● **Work to complete**
• 1. In the article on asymptomatic Covid-19 spread, what share of people infected with Covid-19 does Anthony Fauci say do not exhibit symptoms?
• 2. Please carry the article on asymptomatic Covid-19 spread forward from its final sentence.

● **Exercise text**
== Segment start ==
The word “asymptomatic” is causing quite a stir and confusion among Covid-19 experts and the public, after Maria Van Kerkhove, MD, the WHO’s technical lead on Covid-19, stated during a press conference that asymptomatic transmission is “very rare.”
However, she has since walked back and clarified her statement, noting that the true number of asymptomatic cases is not yet known.
This was not a good enough explanation for Anthony Fauci, MD, director of the National Institute of Allergy and Infectious Diseases.
He noted during an interview that there is evidence that some 25%-45% of people infected with Covid-19 do not exhibit symptoms, CNN Health reported.
“And we know from epidemiological studies they can transmit to someone who is uninfected even when they’re without symptoms. So, to make a statement to say that’s a rare event was not correct,” he stated.
As the pandemic continues to evolve, so do the words used to describe it. For example, asymptomatic — someone without Covid-19 symptoms and who never develops symptoms but may have mild disease; and pre-symptomatic — someone who does not yet have symptoms but goes on to develop full-fledged overt symptoms of the disease.
And there’s the rub, as what has been dubbed asymptomatic may actually be pre-symptomatic spread, or both.
“The WHO created confusion yesterday when it reported that asymptomatic patients rarely spread the disease,” an email from the Harvard Global Health Institute said Tuesday, according to Stat News. “All of the best evidence suggests that people without symptoms can and do readily spread SARS-CoV-2, the virus that causes Covid-19. In fact, some evidence suggests that people may be most infectious in the days before they become symptomatic — that is, in the presymptomatic phase when they feel well, have no symptoms, but may be shedding substantial amounts of virus.”
== Segment end ==
● **Records supplied**
== Segment start ==
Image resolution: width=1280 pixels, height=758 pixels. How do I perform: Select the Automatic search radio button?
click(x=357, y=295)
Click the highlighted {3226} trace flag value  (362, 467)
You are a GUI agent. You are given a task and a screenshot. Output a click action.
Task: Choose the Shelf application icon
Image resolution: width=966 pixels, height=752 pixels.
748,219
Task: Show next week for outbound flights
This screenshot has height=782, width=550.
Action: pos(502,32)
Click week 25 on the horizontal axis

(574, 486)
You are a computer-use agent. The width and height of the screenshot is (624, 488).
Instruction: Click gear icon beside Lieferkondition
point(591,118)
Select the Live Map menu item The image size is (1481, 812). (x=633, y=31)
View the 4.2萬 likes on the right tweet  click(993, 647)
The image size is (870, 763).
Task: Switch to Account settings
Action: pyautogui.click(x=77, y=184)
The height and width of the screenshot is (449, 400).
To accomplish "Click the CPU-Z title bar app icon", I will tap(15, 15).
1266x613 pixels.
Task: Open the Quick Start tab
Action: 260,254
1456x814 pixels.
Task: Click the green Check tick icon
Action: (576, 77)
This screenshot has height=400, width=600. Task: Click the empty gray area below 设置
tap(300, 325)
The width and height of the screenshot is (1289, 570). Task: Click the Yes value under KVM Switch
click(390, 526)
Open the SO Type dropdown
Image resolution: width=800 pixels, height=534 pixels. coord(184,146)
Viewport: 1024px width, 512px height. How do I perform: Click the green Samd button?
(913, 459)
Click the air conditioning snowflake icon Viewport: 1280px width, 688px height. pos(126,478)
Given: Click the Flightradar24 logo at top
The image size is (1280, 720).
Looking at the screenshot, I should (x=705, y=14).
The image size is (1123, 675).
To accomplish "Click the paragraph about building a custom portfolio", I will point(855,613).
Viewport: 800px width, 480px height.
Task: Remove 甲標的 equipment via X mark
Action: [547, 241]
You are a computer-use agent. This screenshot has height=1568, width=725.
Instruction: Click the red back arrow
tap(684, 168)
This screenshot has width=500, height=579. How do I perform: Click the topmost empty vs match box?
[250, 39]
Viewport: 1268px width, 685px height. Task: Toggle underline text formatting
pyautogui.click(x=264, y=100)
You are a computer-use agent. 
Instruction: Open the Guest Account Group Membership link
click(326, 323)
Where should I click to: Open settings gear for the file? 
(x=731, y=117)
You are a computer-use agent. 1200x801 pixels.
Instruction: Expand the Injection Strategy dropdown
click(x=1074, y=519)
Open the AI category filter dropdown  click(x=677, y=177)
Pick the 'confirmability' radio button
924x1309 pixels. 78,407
== Segment end ==
● **Written responses**
• 1. Some 25%-45%.

• 2.
And CNN Health noted in its report that “Detailed contact tracing from Taiwan as well as the first European transmission chain in Germany suggested that true asymptomatics rarely transmit,” said Babak Javid, a principal investigator at Tsinghua University School of Medicine in Beijing and an infectious disease consultant at Cambridge University Hospitals.
“However, those (and many other) studies have found that paucisymptomatic transmission (meaning they have extremely mild symptoms) can occur, and in particular, in the German study, they found that transmission often appeared to occur before or on the day symptoms first appeared.”
Van Kerkhove set off the war of words and their meaning when on Monday, June 8, she answered a reporter’s question about a report from Singapore that showed about half of its cases were asymptomatic, and Van Kerkhove noted that such cases have been identified by contact tracing.
“We have a number of reports from countries who are doing very detailed contact tracing. They’re following asymptomatic cases, they’re following contacts and they’re not finding secondary transmission onward. It’s very rare, and much of that is not published in the literature,” she noted.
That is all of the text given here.